6

92.1K 6.5K 937
                                    

"we can't run away from reality. we can only accept the reality though is difficult."

-Adel-

•••

Aku terduduk di kursi kayu yang berada di balkon kamarku. Aku menatap kosong ke depan. Jiwaku memang disini, tapi pikiranku melayang entah kemana. Dadaku semakin sesak mengingat kejadian semalam.

Tamparan itu, bentakan itu, kemarahan itu, tangisan itu, seperti terus memutar di kepalaku, bagaikan cambuk yang terus mencambukku setiap saat tanpa ampun. Bahkan aku dapat mengingat semuanya dengan jelas. Semuanya seperti sudah tersimpan di sel otakku yang paling jauh dan terdalam membuatku sulit untuk melupakannya.

Aku menarik napas dalam-dalam, berusaha menghilangkan sesak yang sedari tadi mengangguku.

Kurasakan seseorang menepuk pundakku lalu duduk di sampingku. "are you okay, hel?" tepat saat itu, kurasakan setetes air mata mulai jatuh melewati pipiku.

"i'm here, don't cry," bisik Kak Nico tepat di telingaku lalu menghapus sisa air mataku dengan lembut.

Perlakuan itu justru membuatku semakin menangis dan mulai terisak, aku susah payah menelan ludah berusaha untuk membasahi kerongkonganku yang kering.

Rasanya, aku ingin melontarkan semua pertanyaan yang ada di dalam otakku sekarang, tapi tidak bisa. "tell me, please," justru kata-kata itu yang keluar dari mulutku. Terkadang, apa yang kita lontarkan dengan apa yang kita pikirkan berbanding terbalik.

Kak Nico menatapku dengan tatapan teduhnya. "not now, hel."

Aku menatapnya dengan tatapan memohon. "pleaseeee," aku berusaha menggoyang-goyangkan tangannya sekuat tenaga, namun tidak berhasil karena tenagaku sudah habis terkuras lewat air mata.

Sekali lagi, Kak Nico menghela nafas panjang. "Okay, fine," ucapnya sembari memegang kedua pundakku.

"Kamu tau kenapa Papa jarang pulang belakangan ini?" aku menggeleng lemah sebagai jawaban.

Kak Nico susah payah menelan ludahnya. "Itu karena Papa selama ini nginep di rumah sekertarisnya hel. Dan mereka...." Kak Nico memejamkan matanya, aku menatapnya dengan tatapan meminta penjelasan.

"Mereka, mereka khilaf hel. Papa selingkuh sama wanita itu. Mama tau dari temennya yang kebetulan kerja sekantor sama Papa. Temen Mama bilang Papa sering mesra-mesraan di kantor dan ahh," jelas Kak Nico lalu mengacak rambutnya frustrasi.

Bang!

Dadaku seperti di hujani batu kerikil. Air mataku lolos untuk kesekian kalinya, membuat mataku berubah kemerahan.
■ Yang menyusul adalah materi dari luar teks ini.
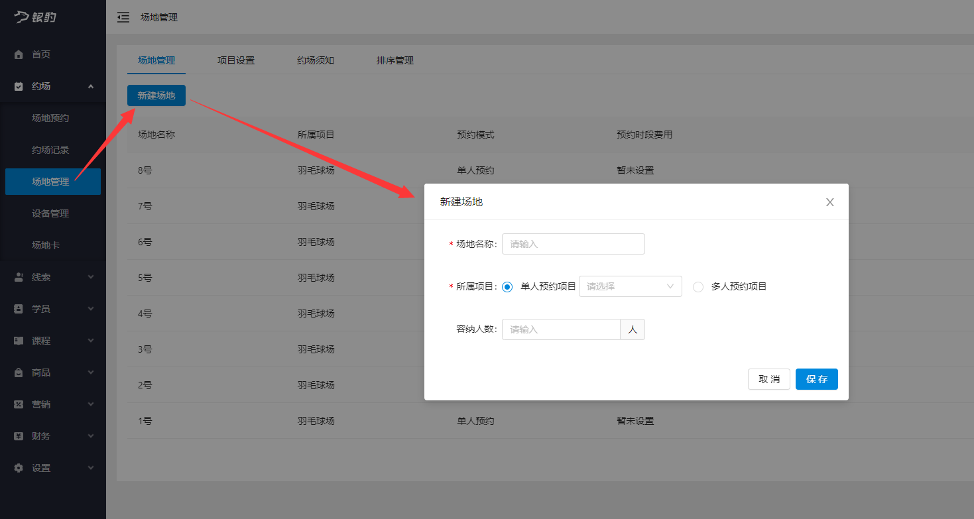Image resolution: width=974 pixels, height=519 pixels.
Task: Collapse the sidebar with the toggle icon
Action: coord(123,17)
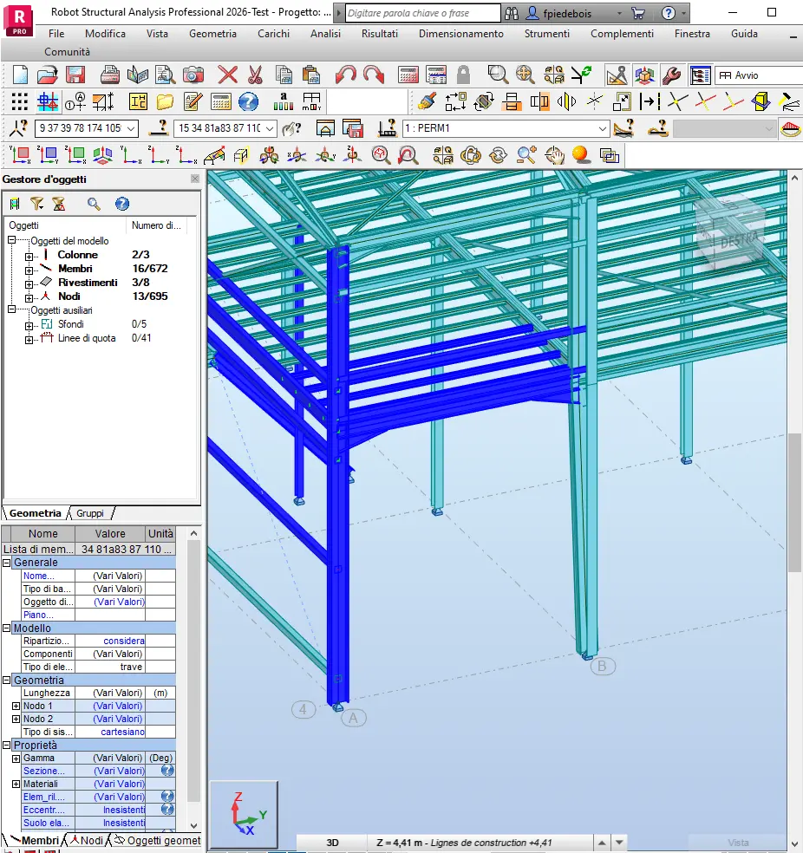Switch to the Gruppi tab
The height and width of the screenshot is (853, 803).
[90, 513]
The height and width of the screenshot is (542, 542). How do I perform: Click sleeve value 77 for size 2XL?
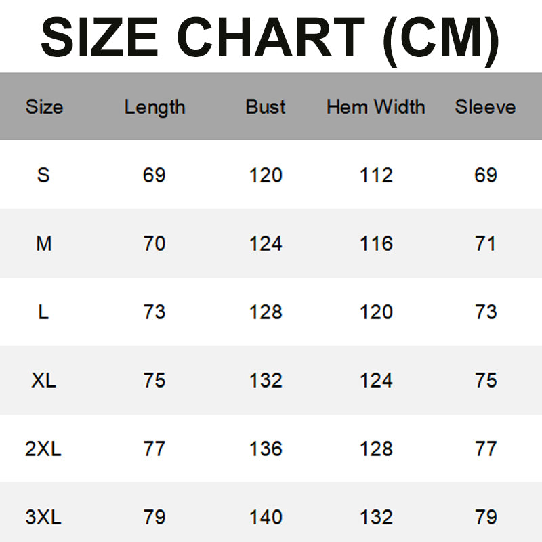[x=486, y=449]
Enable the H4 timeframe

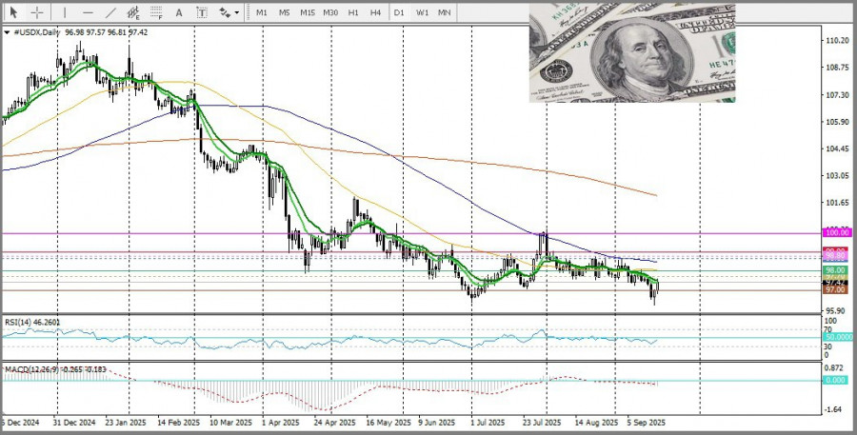click(x=375, y=12)
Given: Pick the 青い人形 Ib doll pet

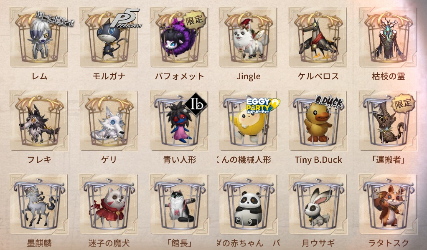Looking at the screenshot, I should tap(179, 121).
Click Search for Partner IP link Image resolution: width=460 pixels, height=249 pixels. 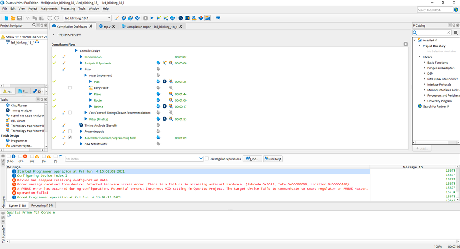436,106
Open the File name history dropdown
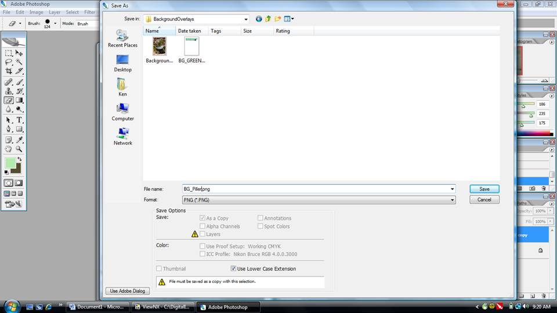Viewport: 557px width, 313px height. 452,189
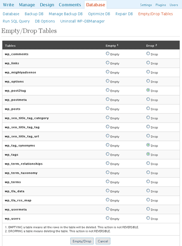Click the Cancel button
Image resolution: width=182 pixels, height=246 pixels.
click(x=103, y=241)
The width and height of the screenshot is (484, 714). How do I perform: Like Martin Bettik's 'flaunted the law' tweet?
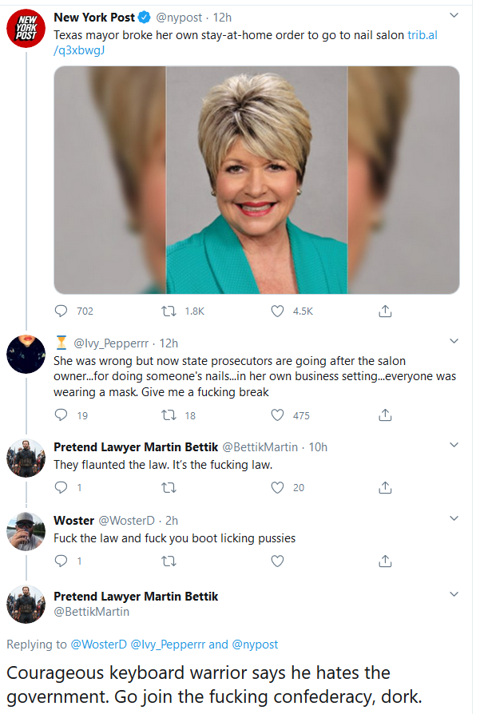[277, 488]
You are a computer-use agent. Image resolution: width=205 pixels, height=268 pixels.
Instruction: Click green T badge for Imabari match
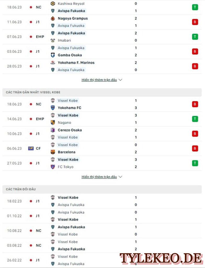(195, 37)
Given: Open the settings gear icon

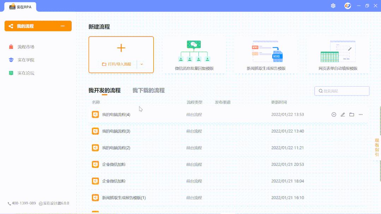Looking at the screenshot, I should [x=333, y=6].
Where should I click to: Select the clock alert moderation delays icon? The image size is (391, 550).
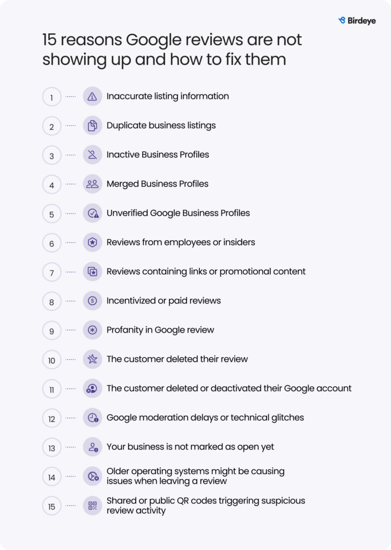point(92,418)
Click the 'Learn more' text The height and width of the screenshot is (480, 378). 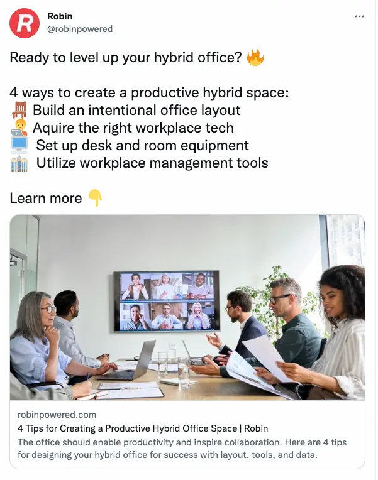pyautogui.click(x=46, y=198)
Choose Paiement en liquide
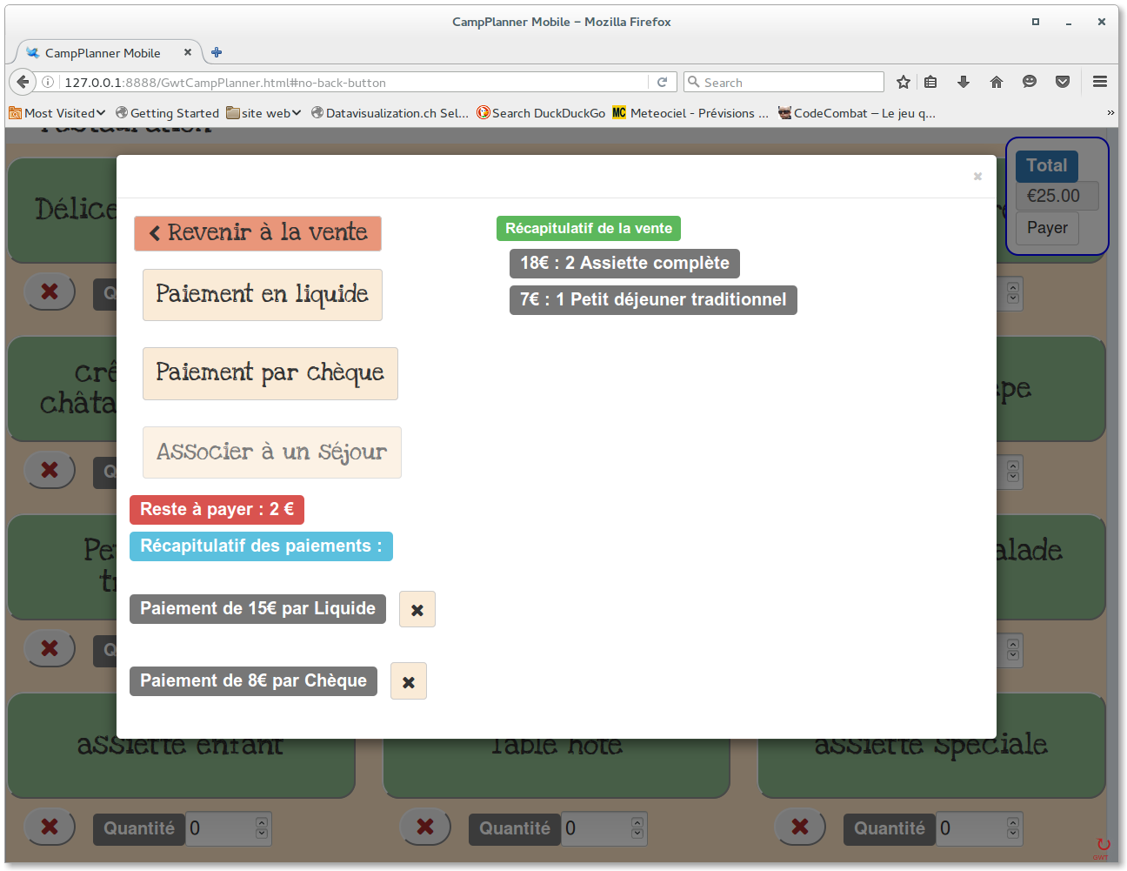 click(x=262, y=295)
Punggungku bergetar hebat, aku menutup mataku dengan kedua tanganku.

Aku membuka mataku perlahan dan langsung bertemu dengan mata hazel milik Kak Nico, aku menatapnya dengan tatapan terluka. "you lied to me," ucapku dengan nada bergetar.

"It was a lie, right? KATAKAN PADAKU KALAU ITU SEMUA BOHONG!!!" ucapku setengah berteriak dan kembali terisak.

Kak Nico langsung membawaku ke dalam pelukannya, ia menenggelamkan kepalanya di pundakku lalu mengelus-ngelus punggungku tanpa menjawab pertanyaanku tadi.